Analysis of Impedance Stabilization of Natural and Metallic DNA Molecules

Abstract

In this work, we used lambda-DNA to produce metallic DNA samples and we investigated the stabilization time of their impedances. This is in order to show that the DNA molecules can possibly be utilized as a frame for assembling the nanocircuits and as an electronic element as well, in nanoelectric devices. It has been shown that metallic DNA has lower stabilization time than natural DNA. As expected, it is shown that making the bundled DNA oriented, impacts their impedance stabilization. In order to find the characteristic impedance of the DNA molecules under direct current, we designed and made patterned electrodes to make electrical connections between the DNAs and the used current source. The electrodes are made from gold with a gap distance lower than about 10 micrometer in order to let the DNA bundles to be under electric field between electrode gaps with a length of 11 micrometer.
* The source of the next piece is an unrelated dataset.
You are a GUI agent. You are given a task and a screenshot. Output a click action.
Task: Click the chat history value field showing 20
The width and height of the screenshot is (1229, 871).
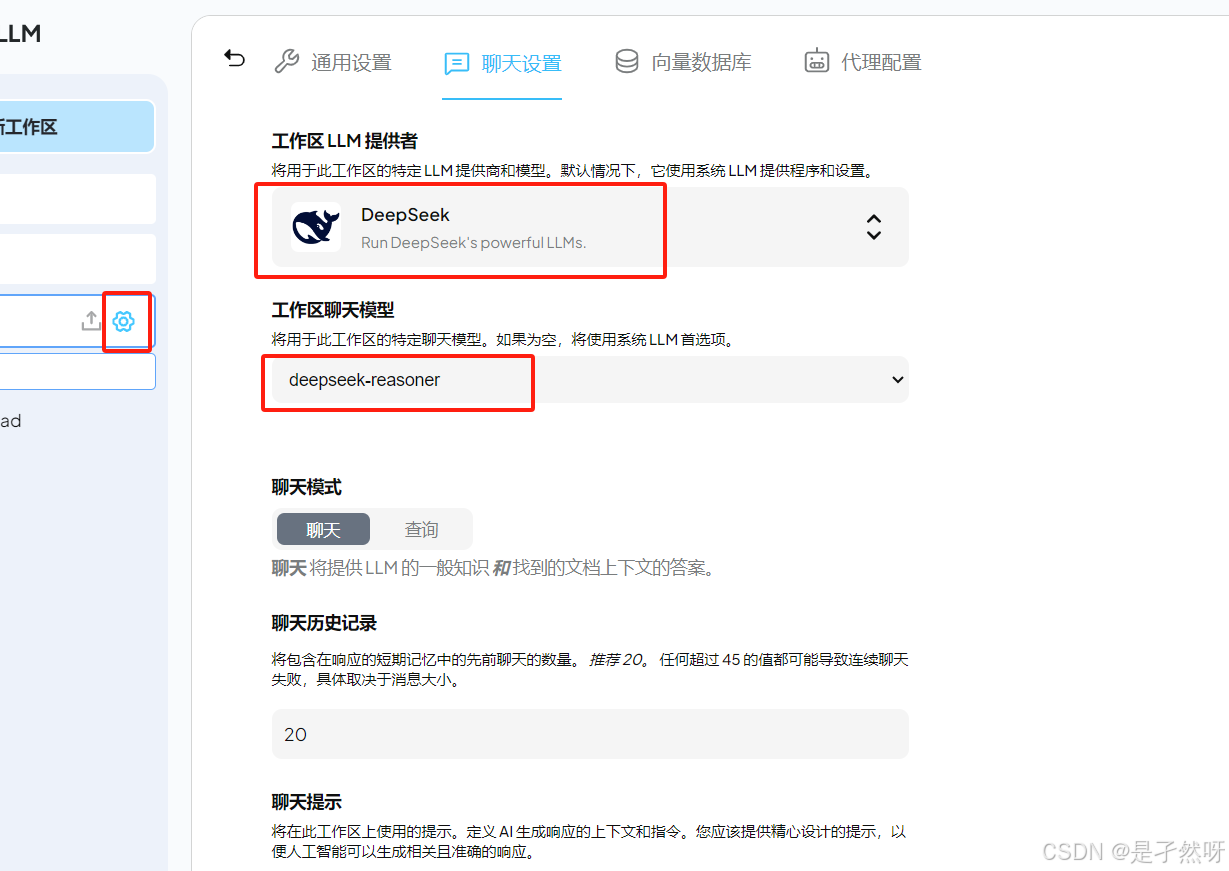[591, 734]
Different experiments are done on DNA strings in different environmental bias conditions. When comparing the impedance stabilization time of natural DNAs with metallic Zn-DNAs, while the conductivity of the metallic DNA is higher, we found that Zn-DNA response is faster than the natural DNA molecules. This might be interpreted to be caused by the better conductivity of the structures of the metallic samples with the consideration of the same intrinsic capacitances for both types of the DNAs.